Reports from the Republican nomination convention read like reports of Stalin’s takeover of the Communist Party or the Nazi takeover of the German state. Rules adopted at the convention eliminate any grass roots input. The Republican politburo is supreme. The party is subservient, and the members’ voices are eliminated. Mimicking Lenin, the Republicans declared that Republican rule “means neither more nor less than unlimited power, resting directly on force, not limited by anything, not restricted by any laws, nor any absolute rules. Nothing else but that.”
As Mother Jones reported, Ron Paul supporters shouted from the convention floor, “Fuck You, Tyrants!”

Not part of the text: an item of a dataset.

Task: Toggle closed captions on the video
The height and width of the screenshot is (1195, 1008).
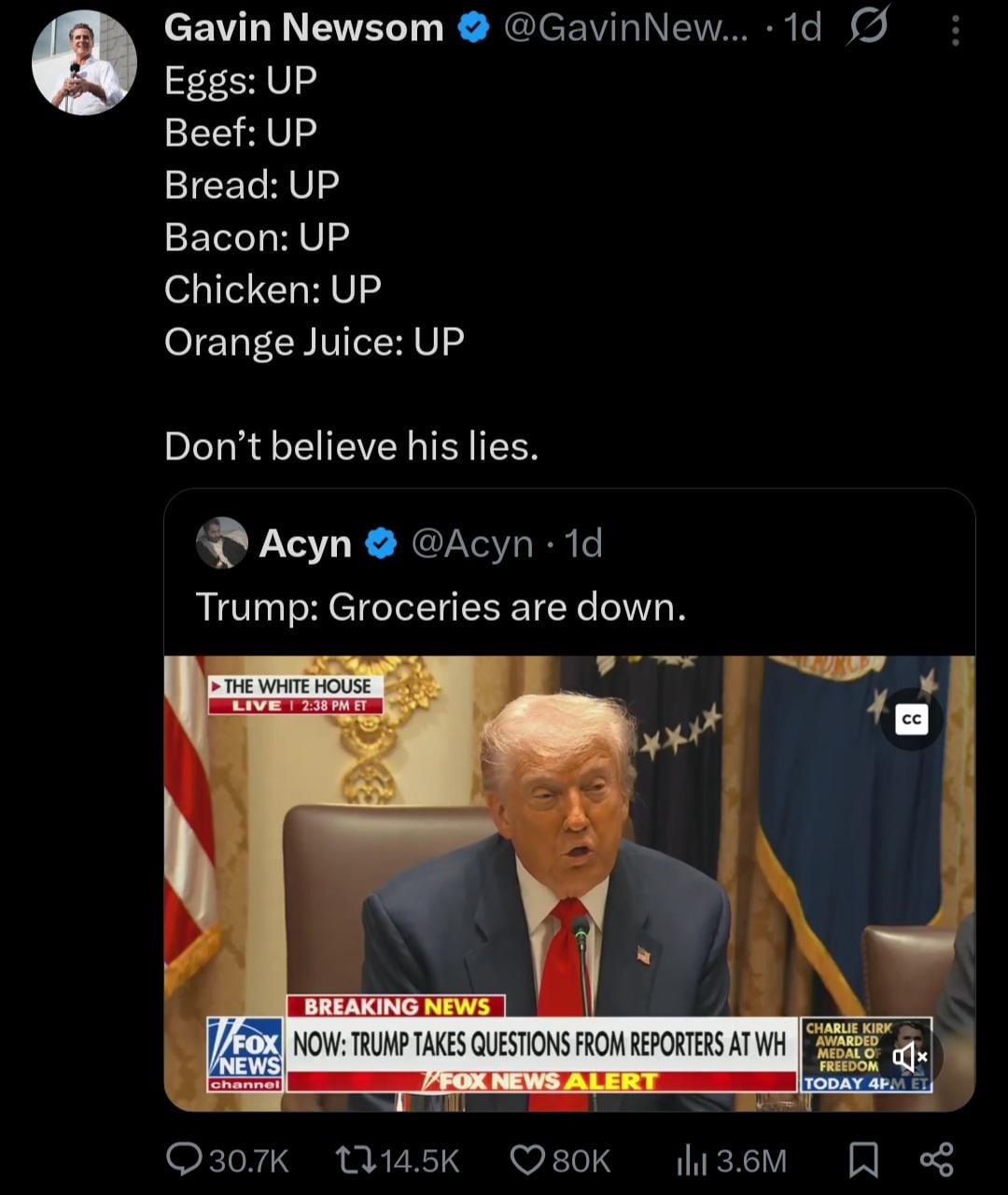Action: [x=912, y=719]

The Republicans are the party of “freedom and democracy.” The Republicans are the party most controlled by the neoconservatives, who are strongly allied with Israel’s far right-wing government and are most hostile to the US Constitution. The Republicans are the party that gave us the PATRIOT Act, the first massive assault on the US Constitution. The Republicans are the party that gave us 9/11. The Republicans are the party that gave us the $3 trillion war against Iraq based on the Republican party’s lies about “weapons of mass destruction.” The Republicans are the party that gave us the $3 trillion war in Afghanistan based on lies about Osama bin Laden and the Taliban. The Republicans are the party that gave us the supremacy of the President over both the US Constitution and US statutory law; the executive branch is bound by neither according to the Republican Federalist Society members of the US Department of Justice (sic).
Obama is a despicable patsy, a front man for powerful private interests, and Democrats should be totally ashamed to have elevated such a cowardly lowlife. But as awful as Obama is, a vote for Republicans is a vote for Hitler or Stalin. Indeed, the election of Romney and Ryan would be worse than either.